How to build trust

I want to speak more on the response to my last post. My youngest daughter trusted me and felt that she could make an agreement with me and then honor that agreement. How did that come about? It is possible that my older daughter also trusted me – she also made an agreement with me and she may have honored it, I hope so, but I have no way of knowing for sure. Both my daughters are healthy and happy today, responsible adults living good lives. This is the bottom line of what I wanted for them. I am happy they have it. I had a part in that, but what part? And, could I recreate it with any child/youth? Of course not.

There are no absolutes. But, there are certainly tried and proven methods for developing relationships with children that foster trust and build relationship that enables the child/youth to turn to the parent/adult with trust that what they have to say will be heard and honored and willingness to listen to the responsive thoughts, beliefs, and hopes of the parent/adult.

The tried and proven method primarily involves recognizing from an early age that children are fully human beings, not less than adults.
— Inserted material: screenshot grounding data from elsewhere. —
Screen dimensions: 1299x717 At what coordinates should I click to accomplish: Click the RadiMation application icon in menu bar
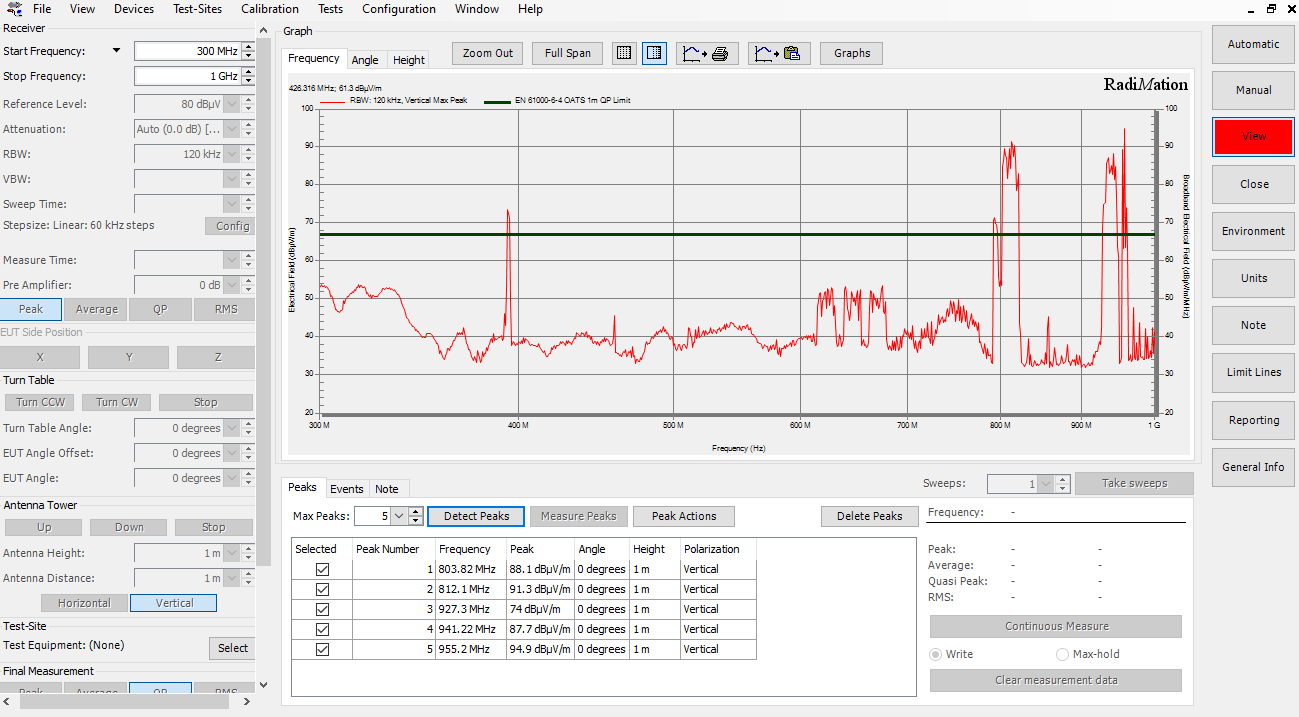tap(15, 9)
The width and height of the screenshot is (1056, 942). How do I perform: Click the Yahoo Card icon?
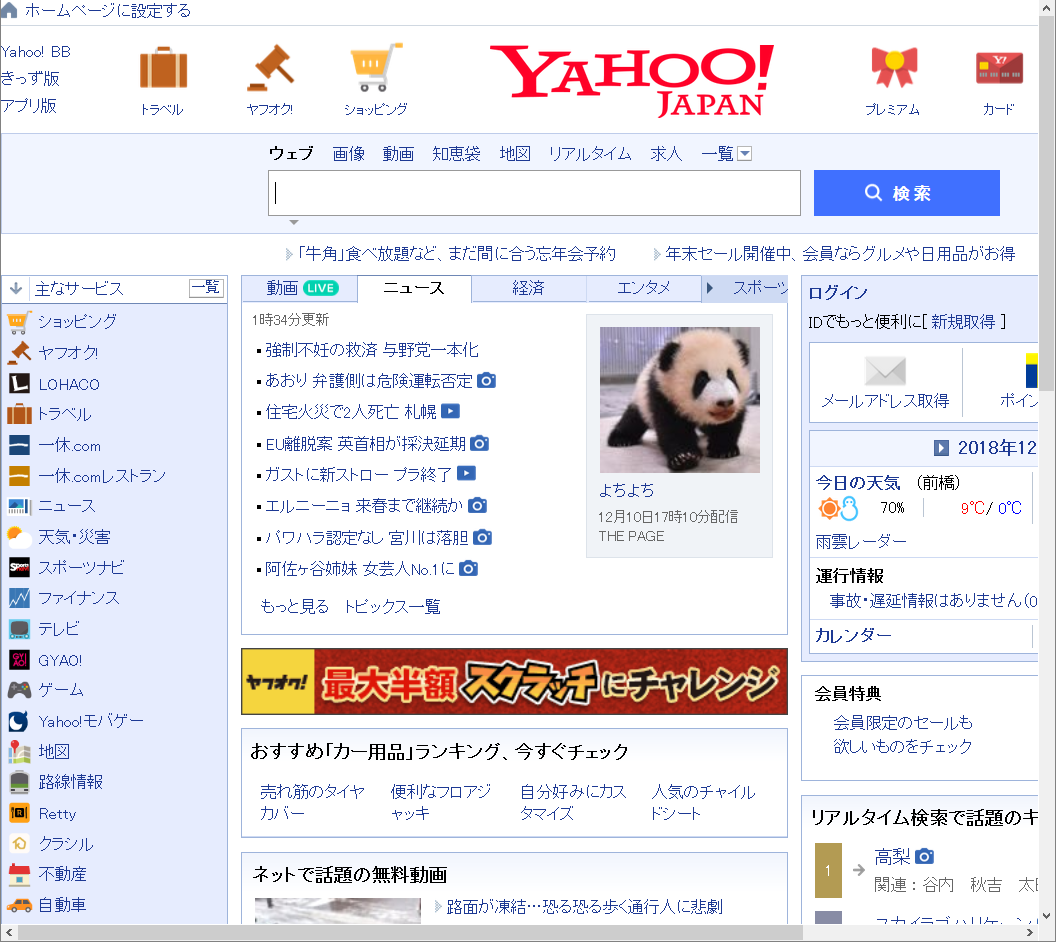click(x=998, y=69)
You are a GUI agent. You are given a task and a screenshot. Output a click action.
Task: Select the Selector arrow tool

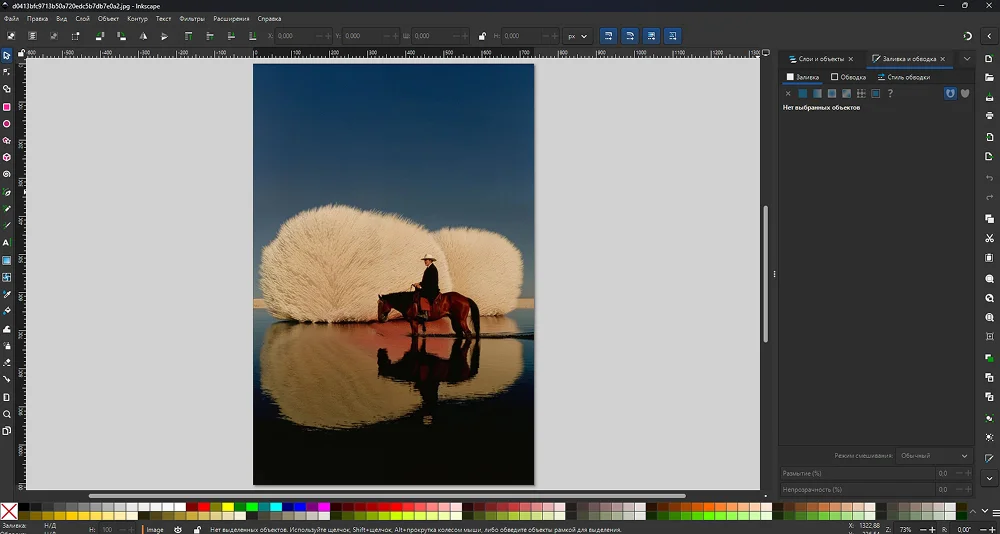pos(6,56)
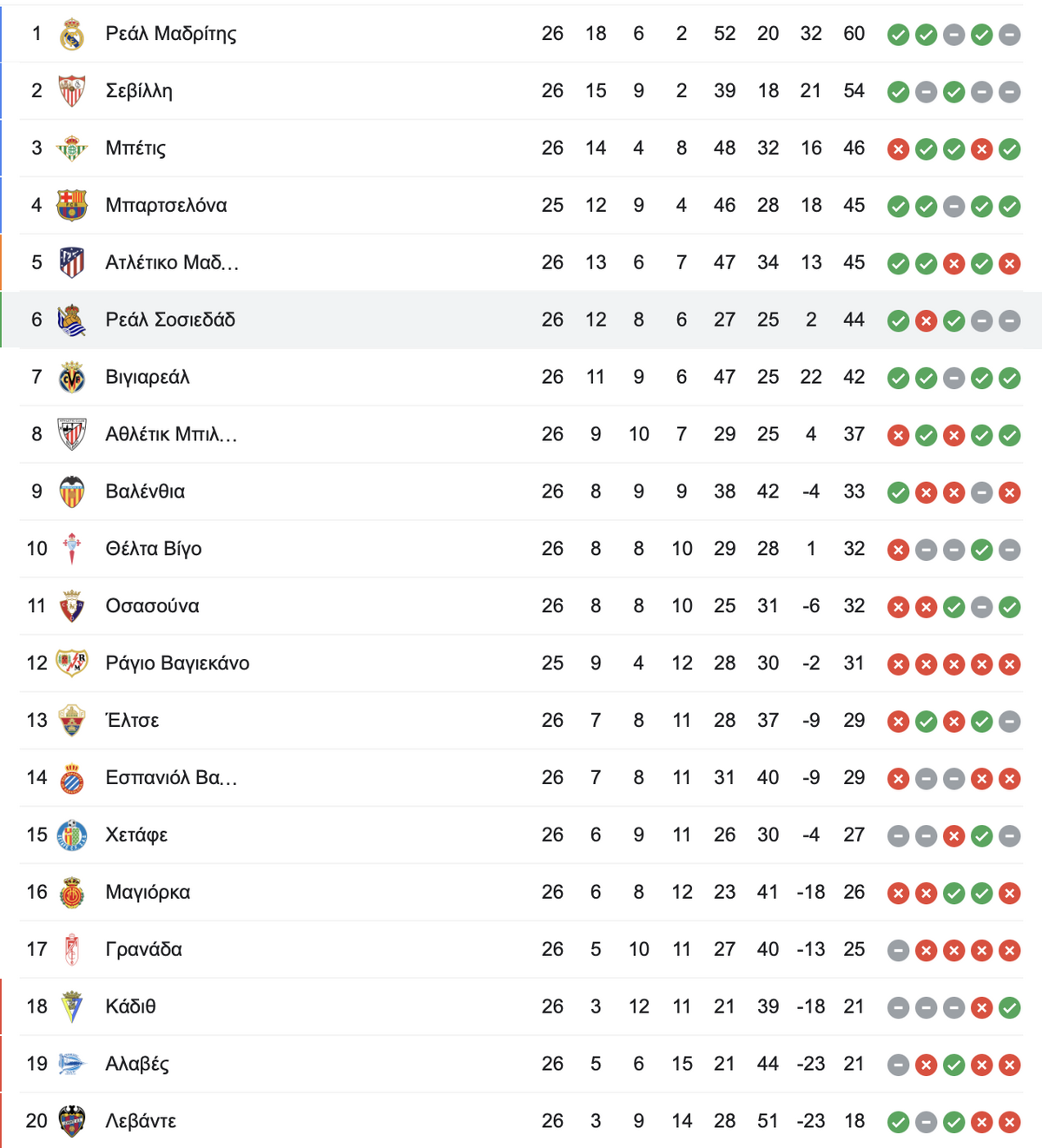Click the Villarreal yellow crest icon
The width and height of the screenshot is (1042, 1148).
tap(72, 377)
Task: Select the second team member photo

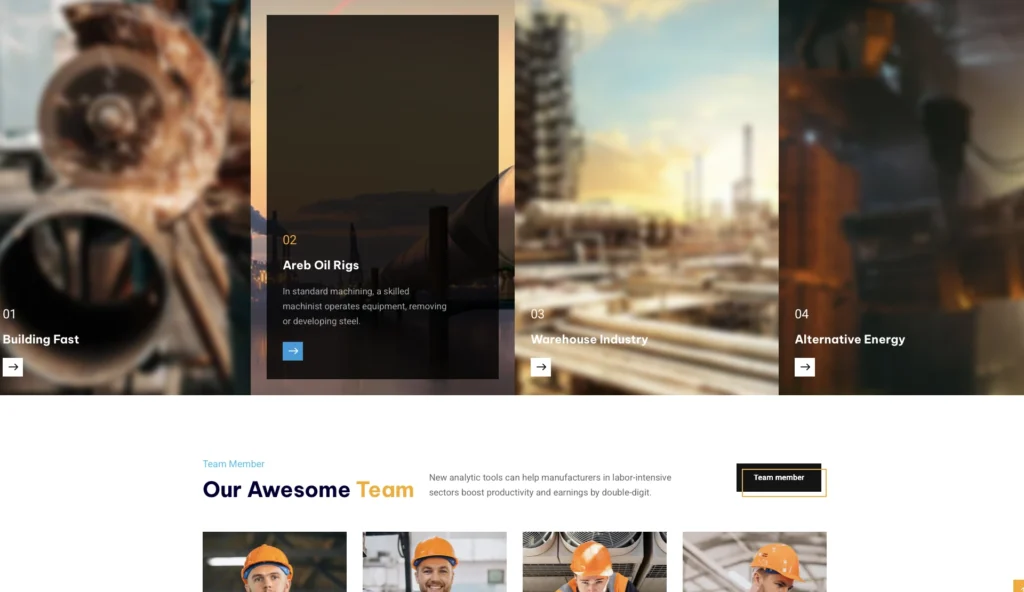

That children can not run their own lives yet, but their opinions and preferences are important enough to ask after and consider as decisions are being made. Not that their opinions and preferences are always the deciding factor, but that they are one of the factors in the decision. That the child/youth understands, through many repetitions and experiences, that adults also do not always get to make decisions in which the adults opinions and preferences are met either. But, the children/youth are able to see that to the best of their ability, the parents/adults work to meet the opionions/preferences of the youth as hard as they work to meet their own opinions/preferences. When the preferences diverge, sometimes the kids get what they want instead of the parents getting what they want. The parents gracefully allow for that. Sometimes the parents get what they want and encourage (by example and discussion) for the kids to gracefully allow for that.

This can sound easier than it feels – I had a hard time with it, but looking back, I know it is one of the main reasons my daughters still honor me – I ALWAYS honored them, I always was willing to listen to their opinion and treat it as a valid opinion, and tell them when I disagreed and why I disagreed, but did not require that they change their opinion.

Does this sound doable to you? Have you tried it with your children? It is possible to shift into this perspective no matter what age your child – none is too young and none is too old. Let me know what you think.

1 Comment

  1. I cannot remotely begin to imagine fathoming the concept of telling my parents when I first planned to have sex, or of having any conversation about sex with them. All three of us would rather jump off a bridge.

    However, I had a good relationship with them and I did feel, always, that my preferences mattered to them a great deal. We just didn’t talk about sex.